Page 1 of 2 DOLLAR CRISIS IN THE MAKING, Part 1
Before the stampede
By W Joseph Stroupe
Increasingly ominous clouds are gathering in what could soon be the perfect
storm against the United States dollar and against the present dollar-centric
global financial order.
This is not shaping up to be a storm that anyone is trying to initiate, not
even those who are actively driving for a new global financial order that is no
longer centered on the dollar. Instead, it will result from a correlation of
forces arising out of the deepening global financial and economic crises,
coupled with recurring and conspicuous miscalculation on the part of some of
the world's political, financial and economic leaders.
The storm has the potential to cause upheaval on a grand scale, opening the
door to swift, and largely uncontrolled, fundamental transformation.
As is widely recognized, the present financial order that is
inordinately reliant on the US dollar must some day give way to a new order
that is more balanced, stable, resilient and reliable, one that is based on
multiple currencies and that therefore won't be plagued by the extremely
dangerous structural drawback of an increasingly worrisome elemental single
point of failure (the dollar).
But if the current dollar-centric financial order should become more seriously
shaken than it already has been, perhaps even suffering a collapse, as a
casualty of the present deepening global crisis, then the transition to any new
global financial order is most likely to be disorderly, disruptive and
unmanageable rather than gradual and orderly.
We can hope - but cannot be at all confident - that world leaders and global
investors will act coherently, cohesively and intelligently enough in this
crisis so as to ensure that the policies and actions being undertaken will not
put at further serious risk the fundamental structure of the current
dollar-centric financial order, and that they will instead be effective in
bolstering deteriorating global confidence in the present order and in the
safety of the dollar, at least until we get through this crisis.
Unfortunately, we cannot be confident that world leaders know what they are
doing in seeking to resolve the crisis. Are their measures attacking the heart
of the problem, or only its periphery? Are they exacerbating the crisis, either
by enacting certain misdirected measures, or by failing to enact certain
required measures? Are they setting up conditions that make a dollar crisis and
radically increased financial upheaval virtually inevitable, by blindly pushing
ahead with a simplistic agenda of trying to spend their way out of the present
crisis?
If the dollar is being put at significant short- and medium-term risk by such
measures, then we're seriously risking plunging the global financial order into
a depth and breadth of transition that we cannot adequately control.

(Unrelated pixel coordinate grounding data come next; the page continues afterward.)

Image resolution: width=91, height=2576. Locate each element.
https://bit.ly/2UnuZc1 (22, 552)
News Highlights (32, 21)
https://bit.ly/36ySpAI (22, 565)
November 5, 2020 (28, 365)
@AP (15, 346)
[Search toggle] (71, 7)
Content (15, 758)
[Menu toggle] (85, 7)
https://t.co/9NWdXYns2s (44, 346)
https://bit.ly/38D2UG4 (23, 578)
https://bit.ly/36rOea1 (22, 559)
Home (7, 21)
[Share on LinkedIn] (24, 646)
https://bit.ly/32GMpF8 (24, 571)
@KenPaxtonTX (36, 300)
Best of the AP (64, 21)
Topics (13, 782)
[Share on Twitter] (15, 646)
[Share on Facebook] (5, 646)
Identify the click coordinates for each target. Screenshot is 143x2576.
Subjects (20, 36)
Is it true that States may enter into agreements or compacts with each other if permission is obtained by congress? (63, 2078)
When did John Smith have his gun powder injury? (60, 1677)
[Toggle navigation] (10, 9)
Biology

Investment, finance and economics are a complex mix of at times downright
illogical human psychology with the pure logic of mathematical science,
introducing possibilities for potent wild-card factors that must be taken into
consideration in any calculation.
History provides many unfortunate examples of how the psychological components
of uncertainty, fear and panic can, at crucial times, trump the components of
logic, reason, knowledge and discipline to give impetus to shortsighted and
risky policies and actions that create a full-blown crisis. Humans simply don't
always act in a rational and logical way that is in their best strategic
interests. And institutions, regulatory agencies and governments, being
composed of humans, don't always act rationally either.
All are subject to the potent influence of human psychology, which can at times
be quite defensive, knee-jerk, irrational and somewhat unpredictable. In a
crisis situation such as we presently find ourselves, the darker side of
psychology's influence is often and unfortunately magnified.
Added to this is the fact that global investment, financial and economic
systems have become increasingly complex and interrelated much faster than the
ability of experts and leaders to adequately comprehend them. This makes it
much easier to make mistakes of real consequence. This complexity also at times
prevents governments and other institutions from taking requisite bold,
comprehensive actions in the midst of crisis for fear that these may backfire
by producing some unforeseen and intolerable effects and repercussions.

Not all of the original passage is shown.